魔王を倒した半人半魔の男が、エルフ族の国で隠居生活を送っていたら、聖女に選ばれた魔王の娘を教え子に迎えて守り人になる。

八魔刀

文字の大きさ
68 / 114
第三章 後継者

第66話 コンビネーション

しおりを挟む


 暗闇の包み込まれたララとリインは息を呑む。暗闇はまるで星空のような点々とした光を放ち、ホールから別の異空間へと跳ばされたのだと理解するのに時間は掛からなかった。

 グリゼルは穴が空いた箇所を押さえながら魔力を垂れ流しており、怒りに染まった形相で二人を睨み付けている。

 二人は察する――ここからがグリゼルの本気だと言うことを。

「貴様らにこの姿を見せることになるとは……! お許し下さい我が君! アアアアアアアアアアアアアアアアアッ!!」

 グリゼルが突然叫び出す。するとグリゼルの魔力が更に噴き出し、全身を覆う。魔力はどんどん肥大化していき、その中から巨大な怪物が現れた。

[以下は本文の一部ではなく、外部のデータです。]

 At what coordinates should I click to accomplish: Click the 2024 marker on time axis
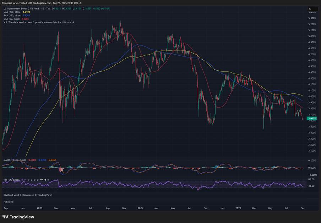pos(140,208)
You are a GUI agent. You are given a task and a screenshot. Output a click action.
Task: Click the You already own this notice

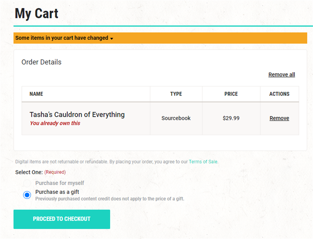point(55,123)
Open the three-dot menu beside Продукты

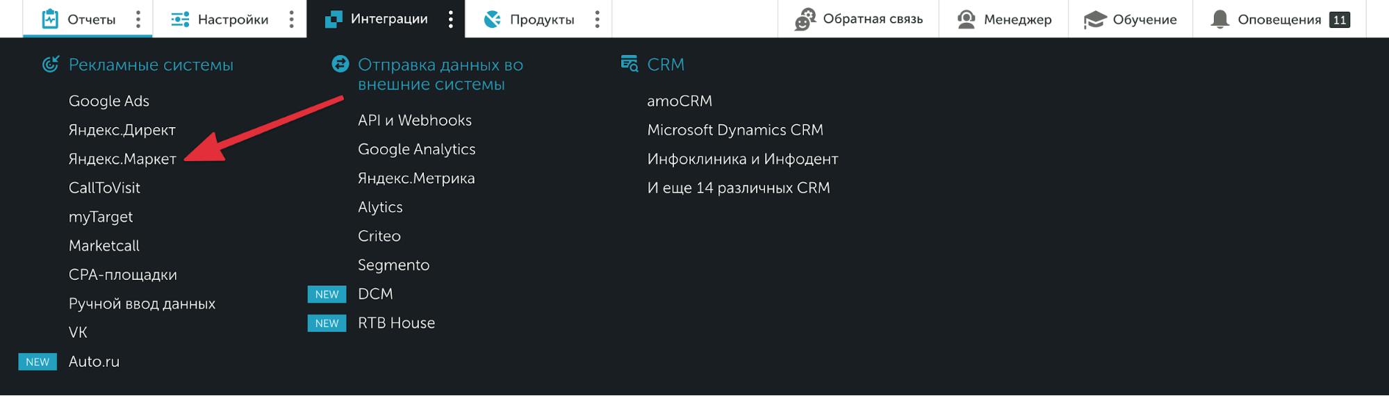pyautogui.click(x=597, y=19)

 上半身はグリゼルのままであるが、下半身は蛇であり、背中からは二対の翼が生えている。

 ララは以前、ルドガーから教わった怪物の中で似たような姿をしているものを思い出す。

 怪物エキドナ。あらゆる怪物の母と言われ、神話上の怪物だ。
 本物、と言うわけではないだろうとララは考える。先程から感じていた魔力から、純粋な魔族の気配を感じず、人族の魔力と混ざり合った気配から、どういう手段かは不明だが己に改造を施したのだろうと推察する。

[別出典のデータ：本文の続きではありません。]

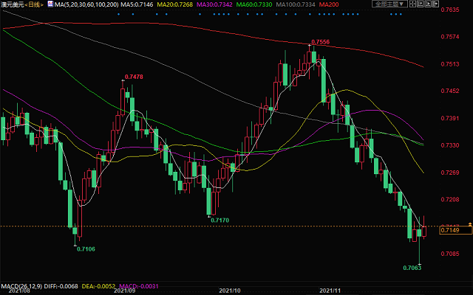Image resolution: width=473 pixels, height=295 pixels.
Task: Click the 0.7170 low price marker
Action: 220,220
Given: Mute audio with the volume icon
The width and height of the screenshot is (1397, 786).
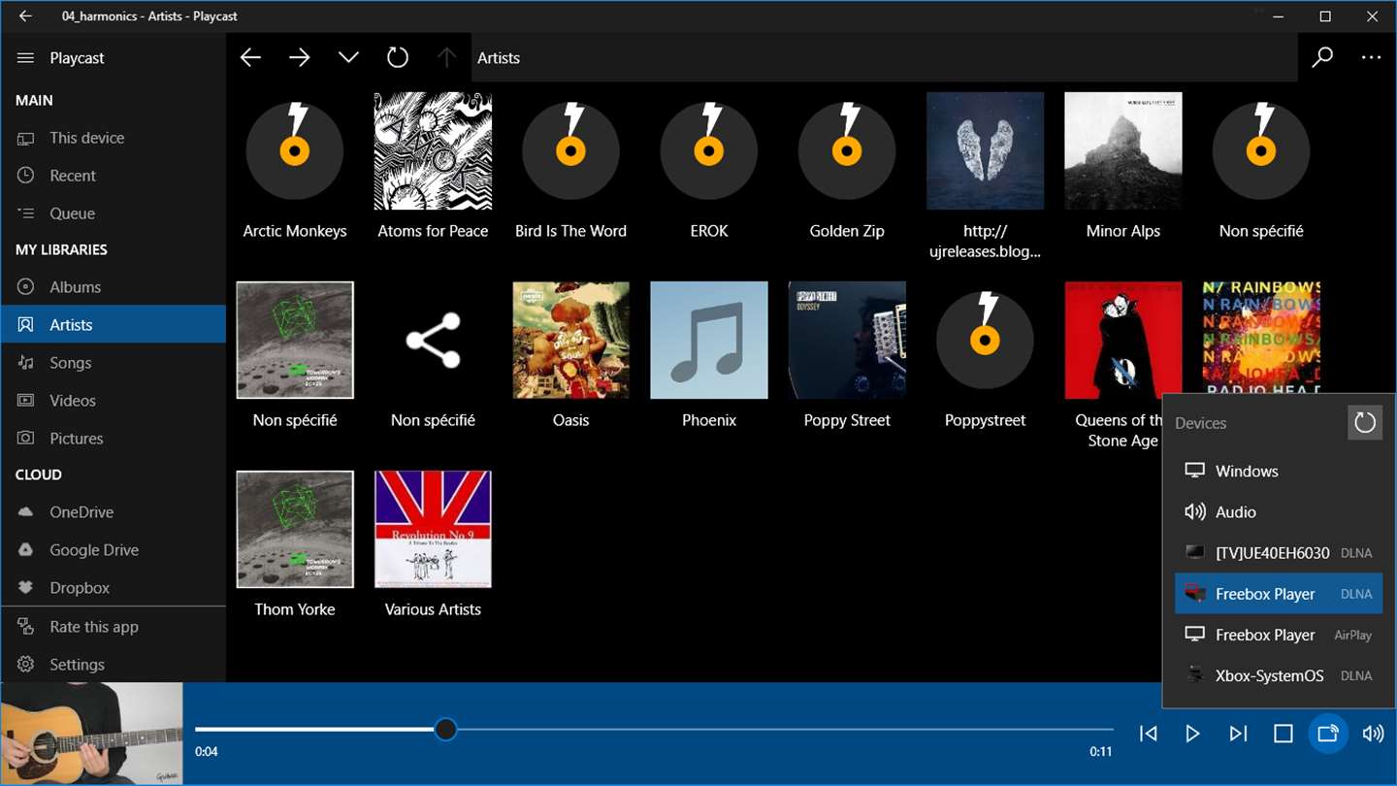Looking at the screenshot, I should pyautogui.click(x=1373, y=734).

 グリゼルの顔は人と言うよりも怪物らしい恐ろしい形相でララとリインを睨み付ける。

「この結界は外界と分断する魔法……これならば私の姿が我が君に見られる心配は無い。貴様達は誰にも見られることなく、私に殺されるのだ!」

 グリゼルは吠えた。その声はまさに怪物のそれであった。
 リインは剣を構え、ララに話しかける。

「……聖女様、お身体に変化は?」
「無い。本当にただの結界のようだ。だが魔法は使える」
「私が斬り込みます。聖女様は――」
「ララ、で良い、リイン」

 ララがリインの名前を呼んだ。
 牛女という不名誉な渾名ではなく、リインの名前を。

 リインは驚き、ララに振り返る。

「……いつまでも聖女様じゃ、私が聖女だってバラしてるようなものだ」
「……ふふっ、確かに。では、参りますよ――ララ様」
「ああ、魔法は任せろ」

 リインは駆けた。怪物に向かって一直線に。
 グリゼルは雷をリインに向かって降り注ぐ。リインは自身に直撃する雷だけを読み取り、その全てを避けてグリゼルに迫る。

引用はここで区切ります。